---------- Supplied passage ----------

The Christmas Black Out Period, financially the most dangerous time of year in the cash flow cycle.

 

Ordinarily, Christmas is a jolly time of year. For businesses however, it can be extremely stressful and alarming in the lead up to the ominous Christmas Black Out Period, where business-to-business transactions slow down or payments stop completely.

 

Businesses essentially tighten up during the Christmas break, pull back on payments and reserve capital for wages and bills. The Black out Period can start from December 1st and stretch right through to mid-February, causing delays in payments, leaving businesses without cash flow for over two months.

 

Effectively, everyone is sailing down the same river, causing an industry wide shutdown, which has become normal in the Australian market. Everyone restricts cash out flows which has a knock on effect industry wide. Everyone is chasing everyone for money and no one wants to let go of it, all for the same reasons.

 

Co-founder of Waddle, Leigh Dunsford, said: “Even if you’ve had a great trading period leading up to Christmas, and have a healthy stack of money owed to you, you likely won’t see this money until closer to February next year.”

 

Most businesses do not adequately plan for this period. Some needing to scramble for cash, borrow from expensive sources or negotiate with suppliers to stretch out terms. 

 

Mr Dunsford added: “The direct impact from the Black Out Period is wide-reaching. It can cut deep into supplier relationships, bill payments, wages and tax payments.

---------- Information provided ----------

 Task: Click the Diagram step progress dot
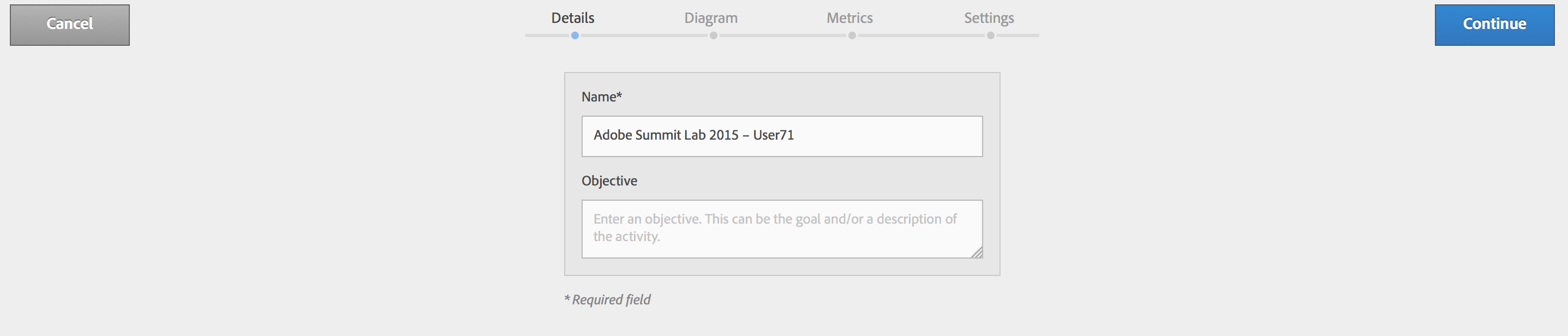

----------

_Work to do_.
1. From the article on the Christmas Black Out Period, extract the part that opens with the words containing "Effectively, everyone is" and closes with "and tax payments.".
2. In one to three sentences, explain why, according to the article on the Christmas Black Out Period, a business that traded well before Christmas may still go without cash until around February.
Work only from the article on the Christmas Black Out Period, not from the listing.

_Results_.
1.
Effectively, everyone is sailing down the same river, causing an industry wide shutdown, which has become normal in the Australian market. Everyone restricts cash out flows which has a knock on effect industry wide. Everyone is chasing everyone for money and no one wants to let go of it, all for the same reasons.

 

Co-founder of Waddle, Leigh Dunsford, said: “Even if you’ve had a great trading period leading up to Christmas, and have a healthy stack of money owed to you, you likely won’t see this money until closer to February next year.”

 

Most businesses do not adequately plan for this period. Some needing to scramble for cash, borrow from expensive sources or negotiate with suppliers to stretch out terms. 

 

Mr Dunsford added: “The direct impact from the Black Out Period is wide-reaching. It can cut deep into supplier relationships, bill payments, wages and tax payments.

2. During the Christmas break, businesses tighten up, pull back on payments and hold capital for wages and bills, so money they owe to others goes unpaid. Because everyone restricts cash outflows at the same time, the effect spreads across the whole industry. Money owed to a business may therefore not arrive until closer to February.